Surface Detail

Feb 19, 2014 22:05


         All the time I was reading Surface Detail, I was realizing that I'd only have one more new Iain M. Banks novel to read after this. That is just sad.

On the other hand, I've read very few of his literary novels, written as Iain Banks, sans M, so all is not lost.

This science fiction novel is set in the Culture, a universe that Banks had created for most of his far-future space operas. One of the problems with far future fiction is that it seems unlikely that people will be recognizably like us at that point. Banks solved that in the Culture by having human-form creatures (who are NOT Earth humans, by the way) only because it's the current fashion in body shape. There are many other aliens that come in very different forms. The really important characters in the Culture's civilization aren't people anyway, they're the AIs that mostly inhabit large spaceships or other orbital platforms: the Minds. And the Minds can produce physical avatars that tend to look like people, for convenience of communication. So they're ships, but the human characters often see them as people.

There are also small drones, and in many of his books the drones are the best characters.

The ships have a sarcastic habit of naming themselves irreverently. In this volume we have the Abominator Class special operations warship Falling Outside The Normal Moral Constraints; another that goes by the name Me, I'm Counting, and the normally well-behaved General Service Vehicle Sense Amid Madness, Wit Amidst Folly.
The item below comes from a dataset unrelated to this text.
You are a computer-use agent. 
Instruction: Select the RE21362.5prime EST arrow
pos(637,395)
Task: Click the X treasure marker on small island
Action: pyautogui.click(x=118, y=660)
That last ship's name is also the ideal of the Culture, in so many words. There is a certain cynicism in Banks's view of civilization, and a very healthy respect for forces outside any civilization's control. The Culture books promote the code of behavior that one should try to behave decently, whenever possible -- while realizing that it is a natural tendency of the Universe for things to go wrong, and for intelligent creatures to generate both unfortunate catastrophes and deliberate, evil disasters.
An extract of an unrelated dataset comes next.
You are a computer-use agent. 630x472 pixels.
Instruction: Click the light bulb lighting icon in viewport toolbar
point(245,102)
In this case we learn that quite a number of civilizations have created virtual afterlives for the dead (since they can decant minds into computers, and even into new bodies), and some of these are Hells. Indeed, a number of civilizations have linked the Hell databases, so that their virtual dead can suffer tortures their own kind never even dreamed of. Other civilizations think this is unconscionable, and have tried to get the Hells shut down. Indeed, to settle the issue, there is a virtual War in Hell going on; and the war is threatening to spill out into the Real.

That's one of several central conflicts, but it's the one that ties the others together.

There's an interesting addendum to this volume, when readers who have followed the series discover that they know one of the main characters from another book.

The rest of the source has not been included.